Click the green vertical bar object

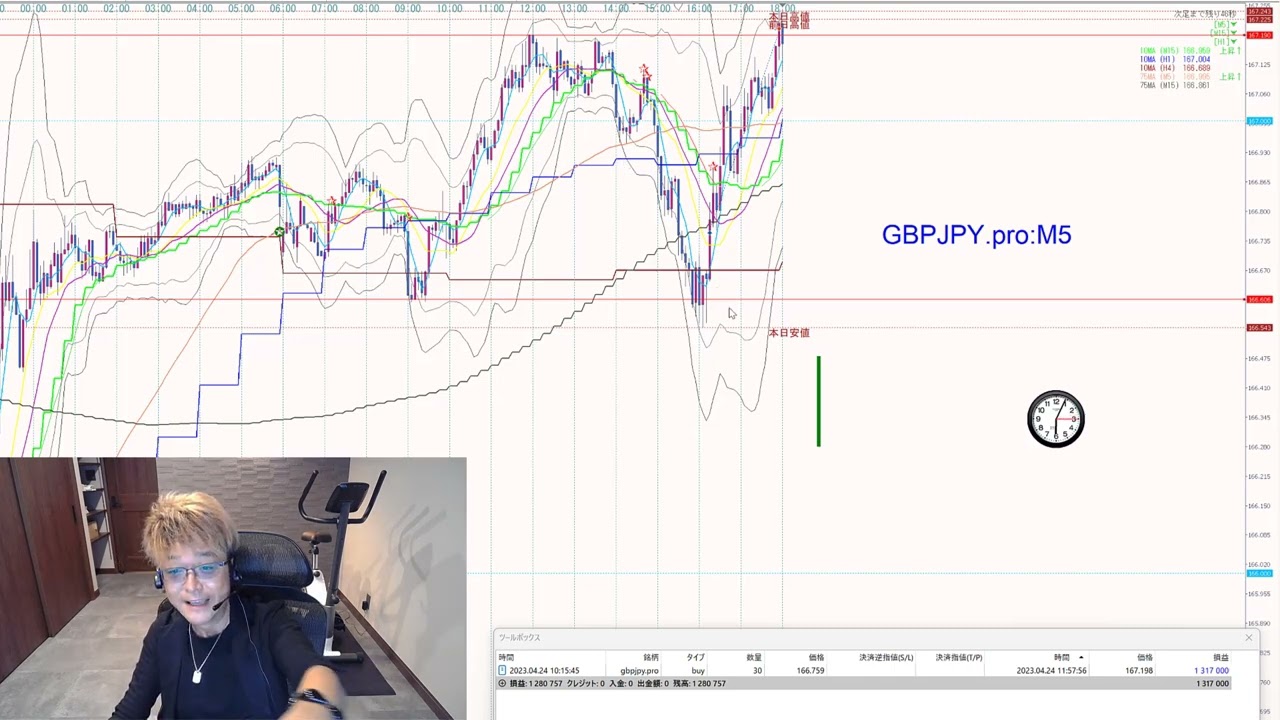pyautogui.click(x=818, y=401)
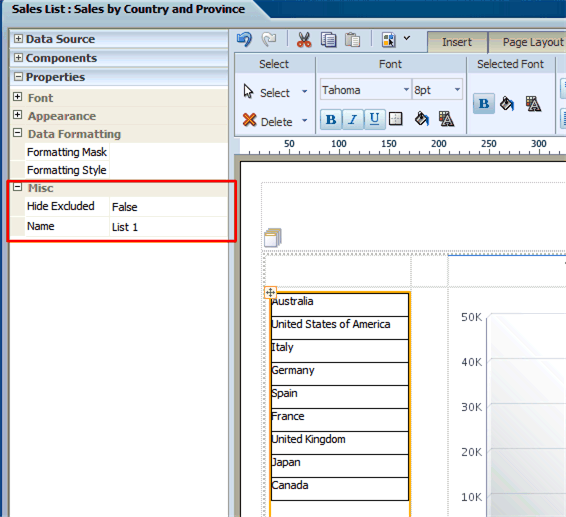Collapse the Misc properties section
Viewport: 566px width, 517px height.
17,187
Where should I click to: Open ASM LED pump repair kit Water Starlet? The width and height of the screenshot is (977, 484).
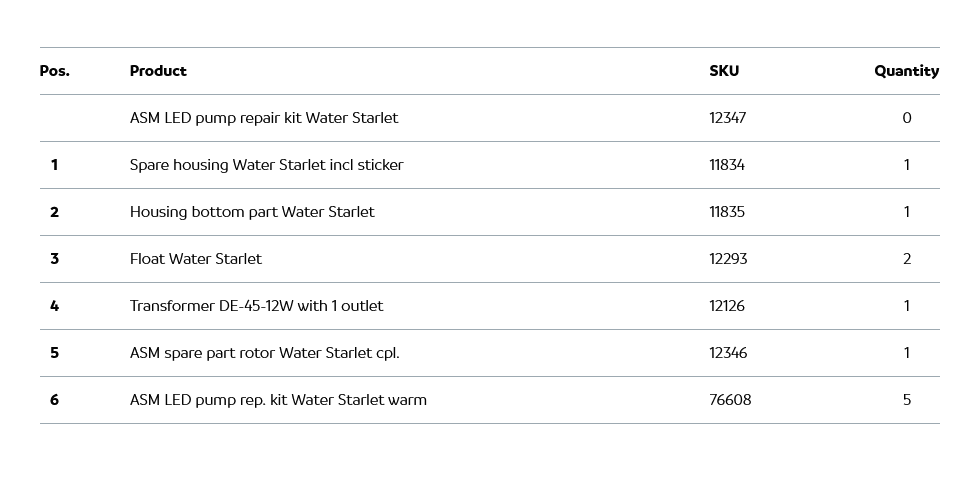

----------

→ **PROBLEM STATEMENT**: Pictures do not belong in the copy. Please reproduce the entries above exactly otherwise.

→ **RESULT**:
Click the green vertical bar object

pyautogui.click(x=818, y=401)
Collapse the Misc properties section
Viewport: 566px width, 517px height.
17,187
Where should I click to: Open ASM LED pump repair kit Water Starlet? The width and height of the screenshot is (977, 484).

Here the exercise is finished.